В первый день клубная публика как-то стеснялась веселиться при Иване Митрофановиче. Но он, тонкий старик, заметил это и сам рассмешил летчиков какой-то забавной историей о подвыпившем попе.

Я так думаю, что смех, и танцы, и тосты на открытии клуба, все веселье наше тоже было в честь Петра Кирпичова, а вовсе не в обиду его памяти.

Один только Костя Семикрас держался в клубе тихо, чинно. Он у нас и раньше не был бойким кавалером, а после случая с Петром Кирпичовым танцы бросил вовсе, а на гитаре играл песни все больше печальные, со слезой.

Иван Митрофанович жил у нас в сторожах, пока не увидел однажды, что на аэродроме чинят самолет. Придет машина с пробоинами, ее тут же, в березовом закуте, и штопают. Дело хитрое, требует умелых рук. Иной раз полагалось бы отправить машину на ремонт, но ведь это времени сколько! А когда жаркие бои, каждый «ястребок» на счету.

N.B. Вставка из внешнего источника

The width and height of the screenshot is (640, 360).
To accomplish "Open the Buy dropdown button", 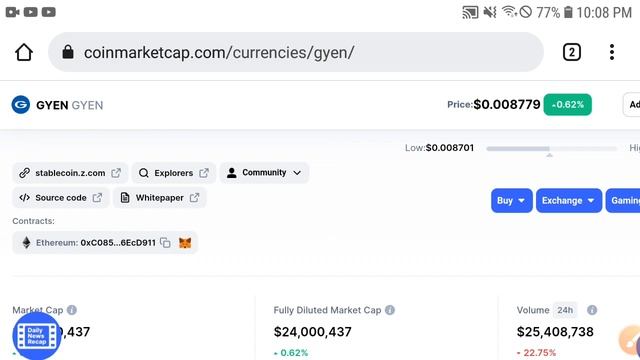I will click(x=511, y=200).
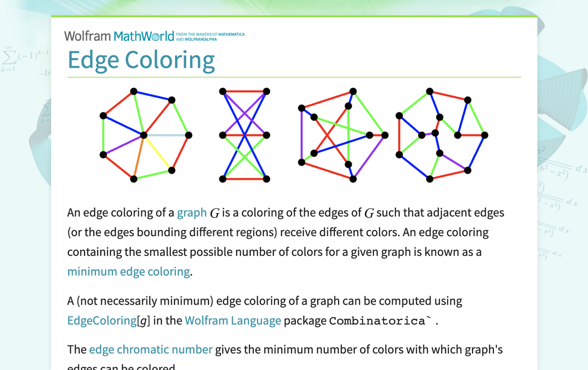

Самолеты с пробоинами, скажу я вам, совсем как раненые, разгоряченные боем, которые не хотят уходить в тыл и требуют, чтобы им сделали перевязку тут же, под огнем, и рвутся обратно в бой и дрожат от нетерпения, пока их бинтуют.

Постоял старик у самолета, посмотрел, как наш Иголкин заплатку вытесывает, и взялся помогать. Тут только мы узнали, что по специальности Кирпичов — столяр-краснодеревщик и модельщик первой руки, всю жизнь — с рубанком, со стамеской, с пилкой.

Может, это и против устава, но только клуб стал сторожить колхозный дед, а Кирпичов-отец все дни проводил у самолетов с Иголкиным. Тот тоже аккуратист, но против старика и он — подмастерье.

Старик ходил на аэродром точно к восьми утра, будто его звал на работу заводской гудок. Во время обеда всегда спешил, все боялся пересидеть с цигаркой лишние пять минут.

А если Семикрас к началу обеда был в воздухе, старик не уходил в столовую, пока тот не приземлялся.